Enter Bittoo Boss, a comedy about a Delhi-based videographer who covers weddings. But the big question remains whether the audience is tired of watching syrupy orchestrated Punjabi weddings. The glut is led by hits including Diwale Dulhaniya Le Jayenge, Hum Aapke Hai Kaun, Vivah and Monsoon Wedding. More recently, Band Baaja Baarat, a tale about a pair of Delhi-based wedding planners, did wedding-centric sagas proud with its engaging story-telling.
"Bittoo Boss is nothing like Band Baaja Baarat. Apart from Pulkit hailing from Delhi and being called Bittoo, there are no other similarities.

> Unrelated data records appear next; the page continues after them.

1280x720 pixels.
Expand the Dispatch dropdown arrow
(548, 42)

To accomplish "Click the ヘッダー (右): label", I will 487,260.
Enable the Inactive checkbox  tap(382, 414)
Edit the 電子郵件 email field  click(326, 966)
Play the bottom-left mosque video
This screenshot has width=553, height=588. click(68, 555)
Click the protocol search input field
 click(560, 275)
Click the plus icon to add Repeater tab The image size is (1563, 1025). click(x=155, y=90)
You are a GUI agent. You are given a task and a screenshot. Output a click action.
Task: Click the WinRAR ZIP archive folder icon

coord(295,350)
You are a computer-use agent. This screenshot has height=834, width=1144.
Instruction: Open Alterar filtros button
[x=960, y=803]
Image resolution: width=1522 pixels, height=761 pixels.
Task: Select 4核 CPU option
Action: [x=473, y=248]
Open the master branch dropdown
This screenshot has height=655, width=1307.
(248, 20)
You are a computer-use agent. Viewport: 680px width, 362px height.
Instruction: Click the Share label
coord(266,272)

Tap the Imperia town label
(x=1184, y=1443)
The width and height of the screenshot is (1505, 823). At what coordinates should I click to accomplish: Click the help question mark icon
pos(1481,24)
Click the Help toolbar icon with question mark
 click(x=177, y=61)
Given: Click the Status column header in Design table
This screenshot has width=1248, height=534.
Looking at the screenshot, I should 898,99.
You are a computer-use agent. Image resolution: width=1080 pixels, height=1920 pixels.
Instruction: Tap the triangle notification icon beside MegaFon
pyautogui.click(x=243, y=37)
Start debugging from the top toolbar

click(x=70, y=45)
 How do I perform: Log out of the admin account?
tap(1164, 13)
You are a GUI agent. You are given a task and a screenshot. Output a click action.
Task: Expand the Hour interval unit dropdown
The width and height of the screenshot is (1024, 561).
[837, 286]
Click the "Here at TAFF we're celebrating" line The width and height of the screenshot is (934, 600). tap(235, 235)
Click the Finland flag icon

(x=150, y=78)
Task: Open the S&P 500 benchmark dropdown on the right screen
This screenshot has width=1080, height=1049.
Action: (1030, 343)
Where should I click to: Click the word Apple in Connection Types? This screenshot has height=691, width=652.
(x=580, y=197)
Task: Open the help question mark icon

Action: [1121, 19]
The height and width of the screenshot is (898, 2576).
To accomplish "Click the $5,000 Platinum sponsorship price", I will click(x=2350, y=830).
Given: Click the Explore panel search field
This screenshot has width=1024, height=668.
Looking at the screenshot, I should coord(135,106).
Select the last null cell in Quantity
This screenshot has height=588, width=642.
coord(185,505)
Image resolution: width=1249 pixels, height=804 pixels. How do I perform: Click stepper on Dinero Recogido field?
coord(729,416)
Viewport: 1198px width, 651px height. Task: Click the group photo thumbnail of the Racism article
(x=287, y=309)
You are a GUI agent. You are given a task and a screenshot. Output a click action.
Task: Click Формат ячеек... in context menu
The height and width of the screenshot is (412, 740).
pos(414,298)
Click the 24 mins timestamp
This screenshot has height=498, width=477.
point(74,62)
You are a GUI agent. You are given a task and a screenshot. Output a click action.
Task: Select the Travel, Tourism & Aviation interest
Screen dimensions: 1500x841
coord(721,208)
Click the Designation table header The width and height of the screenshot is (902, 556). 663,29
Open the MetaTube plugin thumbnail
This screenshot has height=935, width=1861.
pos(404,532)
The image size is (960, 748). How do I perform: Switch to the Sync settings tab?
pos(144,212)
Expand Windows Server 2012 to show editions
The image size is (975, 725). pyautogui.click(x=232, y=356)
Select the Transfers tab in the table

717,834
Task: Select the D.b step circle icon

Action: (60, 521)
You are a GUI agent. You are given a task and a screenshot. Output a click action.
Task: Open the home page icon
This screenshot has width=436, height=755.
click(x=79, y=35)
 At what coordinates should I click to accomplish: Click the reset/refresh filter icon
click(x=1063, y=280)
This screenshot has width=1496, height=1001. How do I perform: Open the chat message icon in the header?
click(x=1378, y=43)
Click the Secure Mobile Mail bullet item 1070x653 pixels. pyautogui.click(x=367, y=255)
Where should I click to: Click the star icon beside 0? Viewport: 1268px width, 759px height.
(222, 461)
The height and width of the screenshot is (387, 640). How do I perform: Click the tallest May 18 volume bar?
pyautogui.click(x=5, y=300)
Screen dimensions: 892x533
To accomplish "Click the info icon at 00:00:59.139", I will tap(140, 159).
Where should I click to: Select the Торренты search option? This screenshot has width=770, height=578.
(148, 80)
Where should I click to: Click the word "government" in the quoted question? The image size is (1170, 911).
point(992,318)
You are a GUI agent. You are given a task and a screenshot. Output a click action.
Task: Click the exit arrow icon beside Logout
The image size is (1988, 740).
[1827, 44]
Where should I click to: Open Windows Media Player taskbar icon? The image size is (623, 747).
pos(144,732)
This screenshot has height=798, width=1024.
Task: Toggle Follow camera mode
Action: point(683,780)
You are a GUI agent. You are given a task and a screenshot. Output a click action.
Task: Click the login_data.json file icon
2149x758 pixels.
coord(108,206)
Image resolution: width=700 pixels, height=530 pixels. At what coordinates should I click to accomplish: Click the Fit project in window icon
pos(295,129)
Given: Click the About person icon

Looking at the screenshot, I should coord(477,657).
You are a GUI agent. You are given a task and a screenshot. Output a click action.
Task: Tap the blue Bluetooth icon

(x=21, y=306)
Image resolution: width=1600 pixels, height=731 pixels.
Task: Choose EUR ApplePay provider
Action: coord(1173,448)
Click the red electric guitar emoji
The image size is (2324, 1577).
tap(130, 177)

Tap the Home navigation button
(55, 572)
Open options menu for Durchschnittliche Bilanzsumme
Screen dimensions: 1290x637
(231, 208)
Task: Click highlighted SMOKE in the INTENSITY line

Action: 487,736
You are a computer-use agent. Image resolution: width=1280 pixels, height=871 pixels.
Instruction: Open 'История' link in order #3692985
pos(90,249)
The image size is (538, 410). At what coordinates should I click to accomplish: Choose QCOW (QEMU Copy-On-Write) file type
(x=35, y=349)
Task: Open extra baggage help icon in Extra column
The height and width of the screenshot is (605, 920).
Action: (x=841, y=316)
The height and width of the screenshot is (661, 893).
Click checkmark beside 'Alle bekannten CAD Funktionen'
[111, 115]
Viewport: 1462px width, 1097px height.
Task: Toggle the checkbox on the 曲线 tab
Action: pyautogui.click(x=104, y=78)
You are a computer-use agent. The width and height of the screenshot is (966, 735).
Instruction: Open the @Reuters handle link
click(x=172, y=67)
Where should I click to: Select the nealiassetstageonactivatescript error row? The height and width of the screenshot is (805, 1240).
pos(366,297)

And people always love to watch a good old Punjabi wedding. It never goes out of style," said Pathak.
Television actor Samrat of the daily soap Kyun Ki Saas Bhi Kabhi Bahu Thi fame left no stone unturned in researching his Punjabi lad role.
"This role came to me at a point when I was knocking on the doors of dozens of production houses. It has not come easy and there was no way I would get this wrong," said Samrat. Watching the dubbed Punjabi version of Spider-Man, Titanic and Superman were all in a day's work for this 28-year-old actor.
"The toughest part about this role was getting the Delhi lingo and dialect right. I could easily connect to the wedding culture and holding the videocam well, but the accent is something that bothered me. I knew it shouldn't look caricaturist," said Samrat.
‘Undoing who I was'
While he learnt the nuances of a typical Delhi guy, he had to unlearn a few things.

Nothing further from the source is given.